_MATERIAL TO PROCESS_:
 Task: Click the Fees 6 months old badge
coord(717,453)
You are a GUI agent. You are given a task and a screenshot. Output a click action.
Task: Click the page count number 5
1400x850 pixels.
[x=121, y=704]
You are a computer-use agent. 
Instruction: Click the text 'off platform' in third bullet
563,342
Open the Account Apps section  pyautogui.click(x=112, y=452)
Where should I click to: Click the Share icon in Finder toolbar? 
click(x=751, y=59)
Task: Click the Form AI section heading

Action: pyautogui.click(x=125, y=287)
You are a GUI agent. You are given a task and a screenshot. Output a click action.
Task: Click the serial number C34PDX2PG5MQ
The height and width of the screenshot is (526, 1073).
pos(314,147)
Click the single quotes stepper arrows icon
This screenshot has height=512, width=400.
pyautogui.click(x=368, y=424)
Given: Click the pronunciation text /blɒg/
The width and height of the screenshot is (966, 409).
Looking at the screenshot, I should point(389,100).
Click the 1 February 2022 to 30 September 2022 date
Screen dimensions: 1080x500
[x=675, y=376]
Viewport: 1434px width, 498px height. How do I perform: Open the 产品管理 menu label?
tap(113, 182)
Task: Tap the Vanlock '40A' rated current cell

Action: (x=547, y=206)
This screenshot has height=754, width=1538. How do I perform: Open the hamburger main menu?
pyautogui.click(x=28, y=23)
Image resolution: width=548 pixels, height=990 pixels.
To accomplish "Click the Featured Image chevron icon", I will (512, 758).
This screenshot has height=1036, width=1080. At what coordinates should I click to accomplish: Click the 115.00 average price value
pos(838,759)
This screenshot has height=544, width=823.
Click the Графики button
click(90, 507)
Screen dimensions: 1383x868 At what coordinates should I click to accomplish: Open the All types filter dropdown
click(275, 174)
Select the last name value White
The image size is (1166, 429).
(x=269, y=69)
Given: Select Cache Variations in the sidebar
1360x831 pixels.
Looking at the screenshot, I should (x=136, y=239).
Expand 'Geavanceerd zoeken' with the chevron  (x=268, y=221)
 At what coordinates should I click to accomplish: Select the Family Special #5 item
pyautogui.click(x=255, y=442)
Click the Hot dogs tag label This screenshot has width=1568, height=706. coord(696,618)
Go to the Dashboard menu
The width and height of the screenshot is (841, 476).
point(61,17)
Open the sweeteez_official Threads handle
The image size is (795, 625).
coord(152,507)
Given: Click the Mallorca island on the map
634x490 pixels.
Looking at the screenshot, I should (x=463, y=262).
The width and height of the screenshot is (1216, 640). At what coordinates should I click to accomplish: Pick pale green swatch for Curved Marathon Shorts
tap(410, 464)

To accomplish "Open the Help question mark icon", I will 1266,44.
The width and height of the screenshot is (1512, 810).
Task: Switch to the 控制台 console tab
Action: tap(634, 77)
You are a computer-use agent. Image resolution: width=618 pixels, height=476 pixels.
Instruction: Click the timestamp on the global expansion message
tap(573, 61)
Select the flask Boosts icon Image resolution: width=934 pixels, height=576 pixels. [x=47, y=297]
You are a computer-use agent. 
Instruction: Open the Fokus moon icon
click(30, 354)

_TASK ITEM_: Above are the entries; repeat their lines exactly, from the first through the one that contains "Task: Click the serial number C34PDX2PG5MQ".

_ANSWER SPACE_:
 Task: Click the Fees 6 months old badge
coord(717,453)
You are a GUI agent. You are given a task and a screenshot. Output a click action.
Task: Click the page count number 5
1400x850 pixels.
[x=121, y=704]
You are a computer-use agent. 
Instruction: Click the text 'off platform' in third bullet
563,342
Open the Account Apps section  pyautogui.click(x=112, y=452)
Where should I click to: Click the Share icon in Finder toolbar? 
click(x=751, y=59)
Task: Click the Form AI section heading

Action: pyautogui.click(x=125, y=287)
You are a GUI agent. You are given a task and a screenshot. Output a click action.
Task: Click the serial number C34PDX2PG5MQ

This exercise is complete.